**Your task:**
Using the data below, determine the number of lines that include the string "Switch". Write only that number.

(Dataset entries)
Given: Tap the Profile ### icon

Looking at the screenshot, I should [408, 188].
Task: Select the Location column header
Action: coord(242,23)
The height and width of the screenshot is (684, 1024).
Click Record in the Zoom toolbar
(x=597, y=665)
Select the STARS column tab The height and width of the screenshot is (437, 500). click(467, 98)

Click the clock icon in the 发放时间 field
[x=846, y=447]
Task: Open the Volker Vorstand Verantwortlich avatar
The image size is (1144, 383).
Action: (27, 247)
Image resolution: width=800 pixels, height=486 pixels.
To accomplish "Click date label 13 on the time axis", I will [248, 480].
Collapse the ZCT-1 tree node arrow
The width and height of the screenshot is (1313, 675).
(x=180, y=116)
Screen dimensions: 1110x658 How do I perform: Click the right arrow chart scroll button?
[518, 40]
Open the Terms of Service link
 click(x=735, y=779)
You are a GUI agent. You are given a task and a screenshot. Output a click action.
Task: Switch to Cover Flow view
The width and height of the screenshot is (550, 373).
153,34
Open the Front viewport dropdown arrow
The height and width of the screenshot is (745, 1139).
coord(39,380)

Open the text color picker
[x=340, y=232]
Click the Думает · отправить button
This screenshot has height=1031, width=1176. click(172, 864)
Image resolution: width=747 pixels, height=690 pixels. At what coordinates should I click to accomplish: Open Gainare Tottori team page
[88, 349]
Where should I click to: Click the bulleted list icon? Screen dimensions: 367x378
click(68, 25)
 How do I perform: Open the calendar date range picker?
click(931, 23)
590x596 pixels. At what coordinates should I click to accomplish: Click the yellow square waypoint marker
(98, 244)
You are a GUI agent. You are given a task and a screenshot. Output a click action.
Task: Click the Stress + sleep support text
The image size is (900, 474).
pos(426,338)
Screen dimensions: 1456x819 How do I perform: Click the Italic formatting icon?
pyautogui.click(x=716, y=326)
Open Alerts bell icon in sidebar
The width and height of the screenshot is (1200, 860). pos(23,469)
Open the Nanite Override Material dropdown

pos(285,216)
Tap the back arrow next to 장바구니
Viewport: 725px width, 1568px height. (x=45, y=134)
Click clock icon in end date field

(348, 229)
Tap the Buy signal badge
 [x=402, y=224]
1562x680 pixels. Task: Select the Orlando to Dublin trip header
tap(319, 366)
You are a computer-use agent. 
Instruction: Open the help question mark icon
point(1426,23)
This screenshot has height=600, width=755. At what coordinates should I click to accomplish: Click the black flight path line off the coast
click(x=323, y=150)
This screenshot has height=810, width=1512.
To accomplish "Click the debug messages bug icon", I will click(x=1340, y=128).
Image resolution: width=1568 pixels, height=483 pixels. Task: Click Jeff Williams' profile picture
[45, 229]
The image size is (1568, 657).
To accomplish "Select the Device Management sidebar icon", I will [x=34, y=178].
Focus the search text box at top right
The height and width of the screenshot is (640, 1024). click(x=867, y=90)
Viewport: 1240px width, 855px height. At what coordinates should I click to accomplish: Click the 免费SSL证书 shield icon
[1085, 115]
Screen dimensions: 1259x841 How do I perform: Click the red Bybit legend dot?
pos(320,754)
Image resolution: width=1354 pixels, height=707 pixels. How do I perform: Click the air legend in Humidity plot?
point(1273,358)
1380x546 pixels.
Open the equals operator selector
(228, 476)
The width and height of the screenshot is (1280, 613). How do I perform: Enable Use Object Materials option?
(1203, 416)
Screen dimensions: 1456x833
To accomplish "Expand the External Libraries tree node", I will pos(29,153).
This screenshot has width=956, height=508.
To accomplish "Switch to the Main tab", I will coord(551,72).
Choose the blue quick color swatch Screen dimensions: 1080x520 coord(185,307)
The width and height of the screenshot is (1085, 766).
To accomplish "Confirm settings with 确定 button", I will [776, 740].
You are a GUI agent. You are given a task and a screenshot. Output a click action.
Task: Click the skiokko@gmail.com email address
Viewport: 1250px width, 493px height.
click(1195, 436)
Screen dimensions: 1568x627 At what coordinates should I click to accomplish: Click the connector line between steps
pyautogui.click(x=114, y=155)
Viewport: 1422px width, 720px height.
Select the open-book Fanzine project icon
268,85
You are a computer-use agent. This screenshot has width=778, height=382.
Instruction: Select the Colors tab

**Task answer:**
2